**Description of the task**. The entries below should be output exactly as written.

**Data for the task**.
━━━━

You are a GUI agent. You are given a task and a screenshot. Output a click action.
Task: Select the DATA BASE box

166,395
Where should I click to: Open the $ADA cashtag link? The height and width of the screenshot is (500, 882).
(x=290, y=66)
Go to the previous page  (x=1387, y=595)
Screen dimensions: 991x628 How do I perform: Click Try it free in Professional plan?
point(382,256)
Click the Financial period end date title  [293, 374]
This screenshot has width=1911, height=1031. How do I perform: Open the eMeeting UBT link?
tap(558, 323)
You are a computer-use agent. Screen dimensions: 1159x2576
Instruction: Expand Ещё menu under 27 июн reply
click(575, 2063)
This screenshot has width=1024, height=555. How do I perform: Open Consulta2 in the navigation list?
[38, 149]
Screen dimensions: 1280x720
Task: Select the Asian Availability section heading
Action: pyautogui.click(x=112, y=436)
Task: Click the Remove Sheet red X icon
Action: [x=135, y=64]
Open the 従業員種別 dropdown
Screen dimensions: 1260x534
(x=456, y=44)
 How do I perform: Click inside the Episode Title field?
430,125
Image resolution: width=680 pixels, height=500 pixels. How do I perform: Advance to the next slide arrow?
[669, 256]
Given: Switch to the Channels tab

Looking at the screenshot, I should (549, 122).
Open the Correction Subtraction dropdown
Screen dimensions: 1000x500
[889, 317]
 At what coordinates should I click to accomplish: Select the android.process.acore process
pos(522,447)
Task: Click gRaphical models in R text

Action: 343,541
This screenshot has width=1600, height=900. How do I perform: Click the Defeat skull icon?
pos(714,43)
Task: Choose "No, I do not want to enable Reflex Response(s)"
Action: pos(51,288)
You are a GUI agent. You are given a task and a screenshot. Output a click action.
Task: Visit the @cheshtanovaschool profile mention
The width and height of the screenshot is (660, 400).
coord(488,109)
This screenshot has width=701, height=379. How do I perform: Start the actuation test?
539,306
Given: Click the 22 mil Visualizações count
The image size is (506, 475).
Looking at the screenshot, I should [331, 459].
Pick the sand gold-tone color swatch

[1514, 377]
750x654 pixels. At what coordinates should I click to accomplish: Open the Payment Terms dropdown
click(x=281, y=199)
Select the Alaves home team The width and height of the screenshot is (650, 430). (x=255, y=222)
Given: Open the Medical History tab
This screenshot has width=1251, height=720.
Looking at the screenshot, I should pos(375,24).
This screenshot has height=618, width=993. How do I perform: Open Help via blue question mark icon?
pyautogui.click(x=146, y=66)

━━━━

**Expected answer**.
You are a GUI agent. You are given a task and a screenshot. Output a click action.
Task: Select the DATA BASE box

166,395
Where should I click to: Open the $ADA cashtag link? The height and width of the screenshot is (500, 882).
(x=290, y=66)
Go to the previous page  (x=1387, y=595)
Screen dimensions: 991x628 How do I perform: Click Try it free in Professional plan?
point(382,256)
Click the Financial period end date title  [293, 374]
This screenshot has width=1911, height=1031. How do I perform: Open the eMeeting UBT link?
tap(558, 323)
You are a computer-use agent. Screen dimensions: 1159x2576
Instruction: Expand Ещё menu under 27 июн reply
click(575, 2063)
This screenshot has width=1024, height=555. How do I perform: Open Consulta2 in the navigation list?
[38, 149]
Screen dimensions: 1280x720
Task: Select the Asian Availability section heading
Action: pyautogui.click(x=112, y=436)
Task: Click the Remove Sheet red X icon
Action: [x=135, y=64]
Open the 従業員種別 dropdown
Screen dimensions: 1260x534
(x=456, y=44)
 How do I perform: Click inside the Episode Title field?
430,125
Image resolution: width=680 pixels, height=500 pixels. How do I perform: Advance to the next slide arrow?
[669, 256]
Given: Switch to the Channels tab

Looking at the screenshot, I should (549, 122).
Open the Correction Subtraction dropdown
Screen dimensions: 1000x500
[889, 317]
 At what coordinates should I click to accomplish: Select the android.process.acore process
pos(522,447)
Task: Click gRaphical models in R text

Action: 343,541
This screenshot has width=1600, height=900. How do I perform: Click the Defeat skull icon?
pos(714,43)
Task: Choose "No, I do not want to enable Reflex Response(s)"
Action: pos(51,288)
You are a GUI agent. You are given a task and a screenshot. Output a click action.
Task: Visit the @cheshtanovaschool profile mention
The width and height of the screenshot is (660, 400).
coord(488,109)
This screenshot has width=701, height=379. How do I perform: Start the actuation test?
539,306
Given: Click the 22 mil Visualizações count
The image size is (506, 475).
Looking at the screenshot, I should [331, 459].
Pick the sand gold-tone color swatch

[1514, 377]
750x654 pixels. At what coordinates should I click to accomplish: Open the Payment Terms dropdown
click(x=281, y=199)
Select the Alaves home team The width and height of the screenshot is (650, 430). (x=255, y=222)
Given: Open the Medical History tab
This screenshot has width=1251, height=720.
Looking at the screenshot, I should pos(375,24).
This screenshot has height=618, width=993. How do I perform: Open Help via blue question mark icon?
pyautogui.click(x=146, y=66)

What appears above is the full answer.